The expression x, y uses the comma operator. The comma operator evaluates x, discards its value, and then evaluates and returns y. In other words, return x, y is equivalent to return y.
You could use std::pair<int,int> to return a pair of integers.
The line
return x, y;
does not do what you expect. The comma operator returns only the value after the last comma - in this case, y. To return multiple values, you should use a struct or class containing both.

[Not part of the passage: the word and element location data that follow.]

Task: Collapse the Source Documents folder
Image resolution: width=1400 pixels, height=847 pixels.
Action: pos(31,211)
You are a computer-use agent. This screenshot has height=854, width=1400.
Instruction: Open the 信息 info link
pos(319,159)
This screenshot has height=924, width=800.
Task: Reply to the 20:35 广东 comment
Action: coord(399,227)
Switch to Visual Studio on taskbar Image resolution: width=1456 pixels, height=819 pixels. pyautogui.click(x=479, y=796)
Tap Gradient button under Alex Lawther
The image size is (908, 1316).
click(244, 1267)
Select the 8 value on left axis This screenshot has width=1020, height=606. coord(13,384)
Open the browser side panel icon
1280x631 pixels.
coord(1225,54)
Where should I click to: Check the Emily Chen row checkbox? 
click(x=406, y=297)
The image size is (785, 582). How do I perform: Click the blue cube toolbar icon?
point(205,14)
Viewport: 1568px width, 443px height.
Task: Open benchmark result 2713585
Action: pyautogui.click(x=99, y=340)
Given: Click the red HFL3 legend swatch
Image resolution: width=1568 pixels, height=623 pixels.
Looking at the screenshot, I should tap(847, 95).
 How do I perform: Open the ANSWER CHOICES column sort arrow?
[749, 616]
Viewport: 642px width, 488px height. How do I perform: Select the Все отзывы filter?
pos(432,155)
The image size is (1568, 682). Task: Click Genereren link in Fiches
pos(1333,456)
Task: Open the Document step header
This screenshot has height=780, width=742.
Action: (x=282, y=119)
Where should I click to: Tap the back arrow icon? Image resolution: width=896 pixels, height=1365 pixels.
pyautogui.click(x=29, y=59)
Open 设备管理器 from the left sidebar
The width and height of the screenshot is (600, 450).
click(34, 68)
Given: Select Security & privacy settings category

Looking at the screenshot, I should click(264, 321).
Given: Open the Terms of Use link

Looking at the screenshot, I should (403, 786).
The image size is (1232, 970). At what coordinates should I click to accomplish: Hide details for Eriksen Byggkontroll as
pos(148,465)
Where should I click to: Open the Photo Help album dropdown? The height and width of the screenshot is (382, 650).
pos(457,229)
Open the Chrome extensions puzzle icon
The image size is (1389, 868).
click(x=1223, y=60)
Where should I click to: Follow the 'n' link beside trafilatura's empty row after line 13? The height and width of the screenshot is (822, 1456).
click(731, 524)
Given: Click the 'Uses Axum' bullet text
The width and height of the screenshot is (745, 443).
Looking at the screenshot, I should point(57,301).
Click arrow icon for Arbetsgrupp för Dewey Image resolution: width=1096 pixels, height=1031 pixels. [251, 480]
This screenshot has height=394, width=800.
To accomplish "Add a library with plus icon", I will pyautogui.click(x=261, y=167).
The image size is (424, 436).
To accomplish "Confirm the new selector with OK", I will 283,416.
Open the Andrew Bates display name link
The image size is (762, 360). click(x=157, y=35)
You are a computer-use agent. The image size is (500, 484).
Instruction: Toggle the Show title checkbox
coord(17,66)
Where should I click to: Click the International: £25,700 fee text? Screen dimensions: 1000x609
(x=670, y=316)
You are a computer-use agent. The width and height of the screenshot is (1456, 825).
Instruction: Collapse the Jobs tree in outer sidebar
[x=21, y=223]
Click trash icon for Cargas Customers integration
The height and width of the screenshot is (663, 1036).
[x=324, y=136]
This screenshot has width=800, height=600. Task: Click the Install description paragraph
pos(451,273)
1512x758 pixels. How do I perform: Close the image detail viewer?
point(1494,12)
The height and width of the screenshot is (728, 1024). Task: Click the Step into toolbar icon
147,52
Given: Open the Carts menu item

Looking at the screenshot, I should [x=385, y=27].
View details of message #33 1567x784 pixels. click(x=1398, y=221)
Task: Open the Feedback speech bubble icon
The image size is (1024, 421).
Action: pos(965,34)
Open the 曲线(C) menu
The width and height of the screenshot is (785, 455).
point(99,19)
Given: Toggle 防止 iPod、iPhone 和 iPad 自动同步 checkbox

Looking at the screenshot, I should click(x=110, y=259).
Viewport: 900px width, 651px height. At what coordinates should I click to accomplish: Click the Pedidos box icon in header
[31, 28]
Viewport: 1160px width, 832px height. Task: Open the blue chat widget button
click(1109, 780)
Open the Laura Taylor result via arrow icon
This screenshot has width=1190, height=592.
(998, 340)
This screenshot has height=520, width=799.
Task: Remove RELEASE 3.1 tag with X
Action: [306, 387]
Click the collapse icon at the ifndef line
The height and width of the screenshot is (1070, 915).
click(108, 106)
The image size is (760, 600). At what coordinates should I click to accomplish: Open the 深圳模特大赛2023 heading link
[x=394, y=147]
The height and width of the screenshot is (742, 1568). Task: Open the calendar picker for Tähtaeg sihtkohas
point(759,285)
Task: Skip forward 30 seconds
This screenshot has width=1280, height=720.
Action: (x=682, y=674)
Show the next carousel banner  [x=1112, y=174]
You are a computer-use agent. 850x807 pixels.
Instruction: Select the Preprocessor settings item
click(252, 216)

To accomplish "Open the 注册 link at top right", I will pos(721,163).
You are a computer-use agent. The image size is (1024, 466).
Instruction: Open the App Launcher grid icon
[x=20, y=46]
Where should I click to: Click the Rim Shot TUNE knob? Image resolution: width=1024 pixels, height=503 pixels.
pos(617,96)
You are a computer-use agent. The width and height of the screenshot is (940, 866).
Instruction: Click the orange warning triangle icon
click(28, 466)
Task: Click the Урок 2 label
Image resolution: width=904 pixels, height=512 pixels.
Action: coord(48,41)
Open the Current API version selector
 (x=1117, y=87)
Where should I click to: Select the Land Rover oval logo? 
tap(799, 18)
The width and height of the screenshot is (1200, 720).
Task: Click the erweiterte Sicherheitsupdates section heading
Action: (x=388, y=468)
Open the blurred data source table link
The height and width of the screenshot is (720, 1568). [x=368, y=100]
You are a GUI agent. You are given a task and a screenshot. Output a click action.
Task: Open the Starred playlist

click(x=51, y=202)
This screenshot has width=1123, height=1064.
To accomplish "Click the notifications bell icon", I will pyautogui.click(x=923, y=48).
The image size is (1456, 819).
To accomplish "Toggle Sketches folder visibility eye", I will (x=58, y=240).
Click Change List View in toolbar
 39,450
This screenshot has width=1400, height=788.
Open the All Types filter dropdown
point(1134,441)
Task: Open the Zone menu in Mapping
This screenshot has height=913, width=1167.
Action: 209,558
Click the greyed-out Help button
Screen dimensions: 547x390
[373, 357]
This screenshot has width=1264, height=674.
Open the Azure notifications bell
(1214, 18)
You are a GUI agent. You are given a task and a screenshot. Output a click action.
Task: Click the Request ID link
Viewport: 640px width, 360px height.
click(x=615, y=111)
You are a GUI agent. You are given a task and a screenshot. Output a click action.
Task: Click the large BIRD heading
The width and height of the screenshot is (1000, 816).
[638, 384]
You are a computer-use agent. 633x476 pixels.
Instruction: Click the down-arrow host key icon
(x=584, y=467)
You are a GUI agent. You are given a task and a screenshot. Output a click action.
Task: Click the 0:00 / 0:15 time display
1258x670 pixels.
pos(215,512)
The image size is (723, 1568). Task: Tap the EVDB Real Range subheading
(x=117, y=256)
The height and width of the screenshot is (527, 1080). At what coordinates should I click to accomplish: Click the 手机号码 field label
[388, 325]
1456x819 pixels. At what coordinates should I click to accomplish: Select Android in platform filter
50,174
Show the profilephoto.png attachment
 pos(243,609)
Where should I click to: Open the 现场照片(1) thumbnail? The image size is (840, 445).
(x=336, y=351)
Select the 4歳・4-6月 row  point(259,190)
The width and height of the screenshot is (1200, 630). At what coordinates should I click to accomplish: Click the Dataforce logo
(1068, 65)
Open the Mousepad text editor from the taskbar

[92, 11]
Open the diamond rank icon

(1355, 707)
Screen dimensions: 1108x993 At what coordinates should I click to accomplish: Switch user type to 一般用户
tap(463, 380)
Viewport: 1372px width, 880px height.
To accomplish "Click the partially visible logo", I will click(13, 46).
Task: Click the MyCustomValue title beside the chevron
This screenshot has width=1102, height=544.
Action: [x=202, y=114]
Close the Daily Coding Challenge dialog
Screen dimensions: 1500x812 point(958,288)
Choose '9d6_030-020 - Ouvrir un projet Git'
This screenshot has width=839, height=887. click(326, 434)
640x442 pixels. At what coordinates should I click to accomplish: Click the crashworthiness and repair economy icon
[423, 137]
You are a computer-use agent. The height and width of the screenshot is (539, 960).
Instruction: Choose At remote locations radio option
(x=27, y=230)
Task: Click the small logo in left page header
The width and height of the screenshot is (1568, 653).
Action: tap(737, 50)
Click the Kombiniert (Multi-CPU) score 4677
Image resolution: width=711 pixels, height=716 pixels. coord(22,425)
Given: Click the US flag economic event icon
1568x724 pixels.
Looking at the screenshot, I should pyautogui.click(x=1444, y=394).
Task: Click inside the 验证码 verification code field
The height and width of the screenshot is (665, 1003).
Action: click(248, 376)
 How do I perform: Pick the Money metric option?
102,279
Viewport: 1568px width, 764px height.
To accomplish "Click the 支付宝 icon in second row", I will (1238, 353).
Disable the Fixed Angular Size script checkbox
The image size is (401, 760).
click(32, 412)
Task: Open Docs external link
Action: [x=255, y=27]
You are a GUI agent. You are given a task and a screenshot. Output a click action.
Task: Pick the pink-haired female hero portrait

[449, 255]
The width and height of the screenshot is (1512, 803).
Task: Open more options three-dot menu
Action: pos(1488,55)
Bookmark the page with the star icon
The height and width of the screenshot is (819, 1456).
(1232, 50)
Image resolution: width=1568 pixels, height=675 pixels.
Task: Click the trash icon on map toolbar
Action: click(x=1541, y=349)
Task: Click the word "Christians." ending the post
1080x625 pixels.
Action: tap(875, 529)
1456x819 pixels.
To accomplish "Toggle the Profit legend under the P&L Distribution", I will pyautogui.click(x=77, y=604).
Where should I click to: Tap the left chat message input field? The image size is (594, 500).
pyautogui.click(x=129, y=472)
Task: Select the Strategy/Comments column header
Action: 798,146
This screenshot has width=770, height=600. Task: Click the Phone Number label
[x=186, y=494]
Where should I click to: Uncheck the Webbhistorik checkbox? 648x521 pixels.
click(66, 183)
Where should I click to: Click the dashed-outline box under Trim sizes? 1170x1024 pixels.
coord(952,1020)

You can only return one thing. You can put those in a struct, and return it. Simpler example.
struct xy {
int x;
int y;
};
xy math(int a, int b) {
xy pair;
int x, y;
pair.x = a + b;
pair.y = a * b;
return pair;
}
There are two ways to make a function return more than one value. The
first is to use out parameters, either references or pointers:
void
math( int a, int b, int& sum, int& product )
{
sum = a + b;
product = a * b;
}
int
main()
{
int s;
int p;
math(5, 3, s, p);
std::cout << s << ' ' << p << std::endl;
return 0;
}
The other is to define a class to contain the two values:
struct MathResults
{
int sum;
int product;
};
MathResults
math( int a, int b )
{
return MathResults{ a + b, a * b };
}
std::ostream&
operator<<( std::ostream& dest, MathResults const& value )
{
dest << value.sum << ' ' << value.product;
}
int
main()
{
std::cout << math( 5, 3 ) << std::endl;
return 0;
}
In most cases, the second solution is to be preferred.